Farzin Zandi of War on The Rocks reports that Iran’s gray zone strategy is weakening due to economic issues, sanctions, and regional losses. The country must choose between continuing its resistance approach or focusing on economic growth. Zandi writes:
“Today, you can get in a car in Tehran and get out in the Dahia, Beirut.” Five years and two months after Gen. Qasem Soleimani made this statement, the Islamic Republic of Iran is in retreat. Iran’s air and ground lines of supply to Lebanon now go through Sunni-dominated Syria, where the Assad regime recently crumbled. Even if Iran could more easily get to Lebanon, Hizballah is the weakest it has been in over a generation, having been relentlessly battered by Israel. In the words of one high-ranking commander in Iran’s Revolutionary Guard Corps: “We lost, we badly lost.”
Iran’s ability to deter and wage war in recent decades was largely through gray zone methods. […]
Iran’s gray zone strategy refers to a strategic approach that operates between conventional warfare and peacetime competition. Characterized by ambiguity, deniability, and reliance on proxies, Iran uses organizations like Hizballah in Lebanon, the Houthis in Yemen, and militias in Iraq and Syria to project influence and challenge adversaries — such as confronting the United States as the dominant external power in the Middle East, along with its regional allies, Israel and Saudi Arabia. Through asymmetric tactics — including political, economic, social, intelligence, and military support for various non-state actors — Iran pursues its geopolitical objectives while avoiding full-scale conflict. This strategy enables Tehran to expand its regional influence, counterbalance its rivals, and maintain plausible deniability in the face of international criticism or retaliation. The United States has sought to counter this strategy through various means, focusing particularly on “push back” and “roll back” approaches. […]
It is evident that the severe economic sanctions, particularly following U.S. withdrawal from the nuclear deal, have significantly impacted Iran’s economy. U.S.-led sanctions have significantly reduced Iran’s oil revenue, which has traditionally been a primary source of funding for its proxies. from 2016 to 2024, Iran’s crude oil exports decreased by approximately 615,784 barrels per day, reflecting the impact of external pressures on the country’s oil sector. Alongside this major factor, numerous internal issues have also contributed to the Iranian economy’s growing fragility. Corruption within the ideologically driven political system and the mismanagement of resources are key obstacles to Iranian economic growth. Between 2003 and 2023, Iran’s average score on the Corruption Perceptions Index was 26.14, ranked 149 out of 180 countries in 2023, as reported by Transparency International.

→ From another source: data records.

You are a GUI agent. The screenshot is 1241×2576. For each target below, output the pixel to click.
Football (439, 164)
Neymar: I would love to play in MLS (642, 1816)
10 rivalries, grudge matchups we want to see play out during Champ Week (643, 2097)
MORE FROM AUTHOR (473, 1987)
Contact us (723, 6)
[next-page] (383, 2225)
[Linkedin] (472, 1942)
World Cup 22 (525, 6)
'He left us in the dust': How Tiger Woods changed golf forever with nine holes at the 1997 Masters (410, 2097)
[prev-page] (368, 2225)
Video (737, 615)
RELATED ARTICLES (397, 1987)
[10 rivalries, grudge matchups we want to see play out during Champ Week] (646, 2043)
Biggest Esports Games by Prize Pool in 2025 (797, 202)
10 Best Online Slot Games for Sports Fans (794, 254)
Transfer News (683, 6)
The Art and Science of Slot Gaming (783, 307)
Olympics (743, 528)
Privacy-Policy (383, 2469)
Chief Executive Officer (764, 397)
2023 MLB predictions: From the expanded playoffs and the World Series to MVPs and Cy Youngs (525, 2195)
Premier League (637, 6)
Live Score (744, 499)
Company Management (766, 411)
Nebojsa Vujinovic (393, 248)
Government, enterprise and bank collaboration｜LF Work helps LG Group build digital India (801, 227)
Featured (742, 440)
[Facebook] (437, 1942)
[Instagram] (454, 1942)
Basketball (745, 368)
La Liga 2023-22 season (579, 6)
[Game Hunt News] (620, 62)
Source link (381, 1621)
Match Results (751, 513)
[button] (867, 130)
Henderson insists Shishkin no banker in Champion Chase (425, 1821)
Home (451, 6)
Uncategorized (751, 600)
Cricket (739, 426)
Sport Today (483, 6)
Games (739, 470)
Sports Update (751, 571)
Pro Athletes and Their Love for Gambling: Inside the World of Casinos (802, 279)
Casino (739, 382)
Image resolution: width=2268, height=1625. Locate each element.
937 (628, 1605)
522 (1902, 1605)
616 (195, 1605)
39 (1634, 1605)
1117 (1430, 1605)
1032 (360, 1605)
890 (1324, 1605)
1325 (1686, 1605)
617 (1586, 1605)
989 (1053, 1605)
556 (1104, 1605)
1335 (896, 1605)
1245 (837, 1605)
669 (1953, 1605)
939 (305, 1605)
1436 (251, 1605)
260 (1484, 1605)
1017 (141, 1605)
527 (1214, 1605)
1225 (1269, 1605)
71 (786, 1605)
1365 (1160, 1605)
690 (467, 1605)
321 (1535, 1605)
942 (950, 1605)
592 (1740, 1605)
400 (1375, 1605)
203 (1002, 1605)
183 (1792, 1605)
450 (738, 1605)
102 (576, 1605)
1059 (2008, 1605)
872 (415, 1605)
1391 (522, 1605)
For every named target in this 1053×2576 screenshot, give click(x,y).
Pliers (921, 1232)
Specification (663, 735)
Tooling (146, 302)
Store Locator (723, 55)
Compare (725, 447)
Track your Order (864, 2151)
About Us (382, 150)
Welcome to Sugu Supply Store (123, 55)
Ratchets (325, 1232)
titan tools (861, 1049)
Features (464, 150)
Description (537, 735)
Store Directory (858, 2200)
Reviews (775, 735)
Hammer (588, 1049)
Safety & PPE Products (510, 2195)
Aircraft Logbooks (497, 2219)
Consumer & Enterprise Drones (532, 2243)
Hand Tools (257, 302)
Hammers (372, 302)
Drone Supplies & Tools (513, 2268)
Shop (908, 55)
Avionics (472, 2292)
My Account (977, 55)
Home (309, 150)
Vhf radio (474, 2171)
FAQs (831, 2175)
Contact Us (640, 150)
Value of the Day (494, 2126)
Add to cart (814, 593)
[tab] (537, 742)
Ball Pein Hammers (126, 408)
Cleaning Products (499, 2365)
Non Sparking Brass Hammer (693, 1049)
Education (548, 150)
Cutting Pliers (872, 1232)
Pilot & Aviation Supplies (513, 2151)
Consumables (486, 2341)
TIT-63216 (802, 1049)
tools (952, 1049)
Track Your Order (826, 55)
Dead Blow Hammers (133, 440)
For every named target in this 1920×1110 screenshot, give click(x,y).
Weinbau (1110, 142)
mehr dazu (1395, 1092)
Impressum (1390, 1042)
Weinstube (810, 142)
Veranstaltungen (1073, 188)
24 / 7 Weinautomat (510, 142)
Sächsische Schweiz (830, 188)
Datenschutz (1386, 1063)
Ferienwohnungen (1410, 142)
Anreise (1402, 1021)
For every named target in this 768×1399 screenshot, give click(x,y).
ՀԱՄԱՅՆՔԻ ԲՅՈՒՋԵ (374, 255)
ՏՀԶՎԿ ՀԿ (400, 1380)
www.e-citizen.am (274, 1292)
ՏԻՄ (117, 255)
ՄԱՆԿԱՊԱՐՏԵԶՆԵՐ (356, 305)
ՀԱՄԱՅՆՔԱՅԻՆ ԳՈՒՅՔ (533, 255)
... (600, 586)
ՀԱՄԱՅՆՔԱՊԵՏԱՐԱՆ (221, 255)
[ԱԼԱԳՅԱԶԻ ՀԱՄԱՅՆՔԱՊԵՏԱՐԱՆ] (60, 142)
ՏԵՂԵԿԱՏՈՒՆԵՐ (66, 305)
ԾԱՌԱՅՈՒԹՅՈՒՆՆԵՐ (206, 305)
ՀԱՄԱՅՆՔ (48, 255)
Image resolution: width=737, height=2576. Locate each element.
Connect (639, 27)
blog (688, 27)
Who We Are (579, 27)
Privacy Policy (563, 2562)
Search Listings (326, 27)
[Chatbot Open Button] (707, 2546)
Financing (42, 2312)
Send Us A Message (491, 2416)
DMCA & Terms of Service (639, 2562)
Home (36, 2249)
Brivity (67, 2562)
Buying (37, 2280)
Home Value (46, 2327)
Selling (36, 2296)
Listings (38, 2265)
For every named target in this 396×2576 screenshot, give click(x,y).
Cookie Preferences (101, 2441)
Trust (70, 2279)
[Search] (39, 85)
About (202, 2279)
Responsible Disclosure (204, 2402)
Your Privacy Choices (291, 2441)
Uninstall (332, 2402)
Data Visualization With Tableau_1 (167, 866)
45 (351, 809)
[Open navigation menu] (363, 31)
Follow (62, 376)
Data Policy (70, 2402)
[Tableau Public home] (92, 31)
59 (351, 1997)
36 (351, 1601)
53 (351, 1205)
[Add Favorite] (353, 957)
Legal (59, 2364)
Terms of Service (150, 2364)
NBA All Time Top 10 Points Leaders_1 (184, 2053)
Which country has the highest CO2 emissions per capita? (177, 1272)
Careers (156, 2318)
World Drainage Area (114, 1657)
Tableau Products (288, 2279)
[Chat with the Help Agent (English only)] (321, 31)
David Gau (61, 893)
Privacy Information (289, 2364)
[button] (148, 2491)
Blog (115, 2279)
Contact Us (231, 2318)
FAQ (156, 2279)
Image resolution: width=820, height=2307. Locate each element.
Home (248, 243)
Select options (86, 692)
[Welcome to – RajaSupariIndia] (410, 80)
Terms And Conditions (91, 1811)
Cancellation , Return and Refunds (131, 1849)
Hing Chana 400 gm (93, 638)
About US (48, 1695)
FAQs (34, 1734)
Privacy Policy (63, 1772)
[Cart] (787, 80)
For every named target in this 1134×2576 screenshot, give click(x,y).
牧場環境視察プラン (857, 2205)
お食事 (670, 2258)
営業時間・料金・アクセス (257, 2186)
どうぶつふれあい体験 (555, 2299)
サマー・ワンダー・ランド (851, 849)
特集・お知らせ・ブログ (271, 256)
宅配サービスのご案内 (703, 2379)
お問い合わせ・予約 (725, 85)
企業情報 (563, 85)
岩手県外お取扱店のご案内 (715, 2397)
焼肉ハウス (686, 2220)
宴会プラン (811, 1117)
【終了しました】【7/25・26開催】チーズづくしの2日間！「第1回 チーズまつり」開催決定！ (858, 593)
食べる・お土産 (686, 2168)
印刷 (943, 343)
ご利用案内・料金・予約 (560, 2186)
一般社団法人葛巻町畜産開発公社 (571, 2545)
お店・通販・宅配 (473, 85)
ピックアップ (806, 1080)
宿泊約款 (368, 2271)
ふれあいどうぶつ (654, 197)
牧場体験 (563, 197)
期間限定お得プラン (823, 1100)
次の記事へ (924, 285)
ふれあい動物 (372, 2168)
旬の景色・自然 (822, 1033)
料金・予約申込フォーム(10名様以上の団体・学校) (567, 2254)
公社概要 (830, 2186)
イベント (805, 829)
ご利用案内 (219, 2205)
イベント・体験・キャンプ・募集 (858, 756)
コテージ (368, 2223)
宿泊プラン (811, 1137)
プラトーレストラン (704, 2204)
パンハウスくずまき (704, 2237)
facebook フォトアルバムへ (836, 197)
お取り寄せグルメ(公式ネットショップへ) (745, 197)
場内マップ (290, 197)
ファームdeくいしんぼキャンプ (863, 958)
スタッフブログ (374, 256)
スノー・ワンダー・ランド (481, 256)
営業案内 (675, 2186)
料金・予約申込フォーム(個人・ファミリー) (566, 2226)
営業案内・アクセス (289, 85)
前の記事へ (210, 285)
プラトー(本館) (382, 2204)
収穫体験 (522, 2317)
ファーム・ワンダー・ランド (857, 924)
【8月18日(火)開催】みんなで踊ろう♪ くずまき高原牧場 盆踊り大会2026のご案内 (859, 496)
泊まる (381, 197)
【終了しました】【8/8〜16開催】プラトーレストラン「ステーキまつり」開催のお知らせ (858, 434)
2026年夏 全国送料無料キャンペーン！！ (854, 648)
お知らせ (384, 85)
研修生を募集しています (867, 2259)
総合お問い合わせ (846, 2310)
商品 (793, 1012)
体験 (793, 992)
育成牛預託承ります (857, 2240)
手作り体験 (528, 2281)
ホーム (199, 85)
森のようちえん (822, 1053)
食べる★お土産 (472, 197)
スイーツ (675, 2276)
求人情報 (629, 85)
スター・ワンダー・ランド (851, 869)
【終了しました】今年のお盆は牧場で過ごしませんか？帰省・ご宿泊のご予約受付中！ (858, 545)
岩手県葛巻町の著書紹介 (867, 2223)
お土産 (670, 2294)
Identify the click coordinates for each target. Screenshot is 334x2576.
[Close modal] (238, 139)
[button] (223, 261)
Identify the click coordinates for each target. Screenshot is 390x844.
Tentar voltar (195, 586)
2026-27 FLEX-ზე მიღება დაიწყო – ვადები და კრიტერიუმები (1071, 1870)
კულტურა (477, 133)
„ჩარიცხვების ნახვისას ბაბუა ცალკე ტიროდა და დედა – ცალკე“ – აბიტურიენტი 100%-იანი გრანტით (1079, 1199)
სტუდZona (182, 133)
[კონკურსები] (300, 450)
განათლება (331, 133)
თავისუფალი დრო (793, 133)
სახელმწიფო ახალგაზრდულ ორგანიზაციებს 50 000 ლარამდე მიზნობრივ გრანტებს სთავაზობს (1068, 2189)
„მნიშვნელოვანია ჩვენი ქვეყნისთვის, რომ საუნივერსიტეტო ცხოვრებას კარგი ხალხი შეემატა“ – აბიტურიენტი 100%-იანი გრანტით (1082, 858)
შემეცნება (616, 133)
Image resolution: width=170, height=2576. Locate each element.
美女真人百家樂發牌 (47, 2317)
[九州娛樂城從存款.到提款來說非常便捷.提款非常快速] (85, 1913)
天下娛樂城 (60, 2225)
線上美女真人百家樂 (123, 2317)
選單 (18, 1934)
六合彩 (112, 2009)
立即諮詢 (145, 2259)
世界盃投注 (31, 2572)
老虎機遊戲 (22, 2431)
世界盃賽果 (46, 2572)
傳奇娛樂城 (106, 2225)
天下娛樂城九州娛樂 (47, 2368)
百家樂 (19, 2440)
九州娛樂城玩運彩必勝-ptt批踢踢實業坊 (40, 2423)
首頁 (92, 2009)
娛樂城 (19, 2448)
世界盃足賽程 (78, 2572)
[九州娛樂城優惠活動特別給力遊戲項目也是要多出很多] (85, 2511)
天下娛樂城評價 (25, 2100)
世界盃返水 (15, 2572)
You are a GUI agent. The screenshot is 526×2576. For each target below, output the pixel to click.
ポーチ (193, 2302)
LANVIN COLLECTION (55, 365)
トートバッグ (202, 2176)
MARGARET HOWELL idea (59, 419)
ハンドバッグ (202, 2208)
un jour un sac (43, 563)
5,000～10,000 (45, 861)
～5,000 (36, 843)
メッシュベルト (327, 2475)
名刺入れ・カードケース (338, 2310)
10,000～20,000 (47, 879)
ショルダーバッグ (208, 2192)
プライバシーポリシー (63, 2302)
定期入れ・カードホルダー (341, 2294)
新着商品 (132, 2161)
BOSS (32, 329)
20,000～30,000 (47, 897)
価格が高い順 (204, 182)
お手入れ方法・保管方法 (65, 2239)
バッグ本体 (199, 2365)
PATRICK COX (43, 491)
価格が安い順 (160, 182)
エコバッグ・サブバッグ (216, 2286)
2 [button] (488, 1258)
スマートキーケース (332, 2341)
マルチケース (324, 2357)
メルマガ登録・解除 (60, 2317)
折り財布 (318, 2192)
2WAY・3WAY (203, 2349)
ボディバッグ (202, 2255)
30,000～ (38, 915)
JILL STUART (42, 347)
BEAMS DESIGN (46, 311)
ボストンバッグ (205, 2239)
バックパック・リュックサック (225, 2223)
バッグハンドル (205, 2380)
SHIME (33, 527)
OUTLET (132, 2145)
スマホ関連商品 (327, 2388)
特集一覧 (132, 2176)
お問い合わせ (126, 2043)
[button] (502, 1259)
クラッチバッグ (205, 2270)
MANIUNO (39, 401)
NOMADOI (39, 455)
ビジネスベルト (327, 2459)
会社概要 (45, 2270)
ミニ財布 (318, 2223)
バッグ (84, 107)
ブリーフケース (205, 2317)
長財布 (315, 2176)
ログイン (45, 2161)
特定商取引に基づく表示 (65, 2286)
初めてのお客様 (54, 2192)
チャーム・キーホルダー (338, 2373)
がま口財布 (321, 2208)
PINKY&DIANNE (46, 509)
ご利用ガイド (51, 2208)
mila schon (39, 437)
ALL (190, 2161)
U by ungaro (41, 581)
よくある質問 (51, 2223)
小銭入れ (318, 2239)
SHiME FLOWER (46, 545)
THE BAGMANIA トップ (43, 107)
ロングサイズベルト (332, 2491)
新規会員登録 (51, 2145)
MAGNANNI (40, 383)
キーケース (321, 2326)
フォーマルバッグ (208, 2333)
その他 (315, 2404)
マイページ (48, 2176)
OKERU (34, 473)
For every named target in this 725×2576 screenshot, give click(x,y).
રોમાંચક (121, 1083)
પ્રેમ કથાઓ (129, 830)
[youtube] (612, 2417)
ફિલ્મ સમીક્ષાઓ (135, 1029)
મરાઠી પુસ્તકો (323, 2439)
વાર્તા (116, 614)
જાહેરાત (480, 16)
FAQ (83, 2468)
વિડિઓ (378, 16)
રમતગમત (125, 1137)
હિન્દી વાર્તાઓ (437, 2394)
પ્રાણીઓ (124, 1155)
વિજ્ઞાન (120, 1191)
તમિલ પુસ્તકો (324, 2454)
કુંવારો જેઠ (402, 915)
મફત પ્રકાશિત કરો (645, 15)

Also, Iran’s Trade Freedom scores, as assessed by the Heritage Foundation’s Index of Economic Freedom, were consistently low from 2017 to 2022, reflecting significant barriers to international trade. In 2022, Iran’s overall economic freedom score was 42.4, ranking 170th out of 177 countries. This low score has critical domestic drivers: Some factions close to the core power of the political system are in favor of Iran’s economic isolation and seek to impose high tariffs, non-tariff barriers, and restrictive trade policies that impede trade freedom. As a result, from 2012 to 2022, foreign direct investment in Iran averaged only $2.4 billion annually, with a paltry $1.5 billion recorded in 2022. […]
The dire economic situation has increased domestic dissatisfaction, reducing support for the Islamic Republic’s regional approach and posing a challenge to the political system on one hand. On the other hand, it has hindered Iran’s ability to strengthen its geopolitical reach in the region, due to a lack of economic power and the loss of human resources and experts, many of whom have left the system or immigrated abroad in search of a better life. Heavy sanctions, increasing financial constraints, and serious economic inefficiencies have limited Iran’s financial resources, leaving the government struggling to maintain supply lines and operational support for militias in Lebanon, Syria, Iraq, and Yemen. Additionally, heightened sensitivities, such as the recent scrutiny over the search of an Iranian plane and diplomat at a Beirut airport, have compounded logistical challenges in supplying arms and funds to these groups, significantly undermining the effectiveness of Iran’s efforts.
As a result of these challenges, Iran has been unable to sustain internal support or align diverse factions under a shared strategic vision. This lack of unity has eroded consistency and long-term resilience, leaving the country vulnerable to intensifying domestic and external pressures. It is time for the Islamic Republic to make a decision: remain on the path of resistance or turn to the path of development. The first route briefly opened a direct pathway from Tehran to Beirut—a connection that has since been lost. Perhaps following the second route will elevate Tehran to a position of prominence, like a shining city on a hill.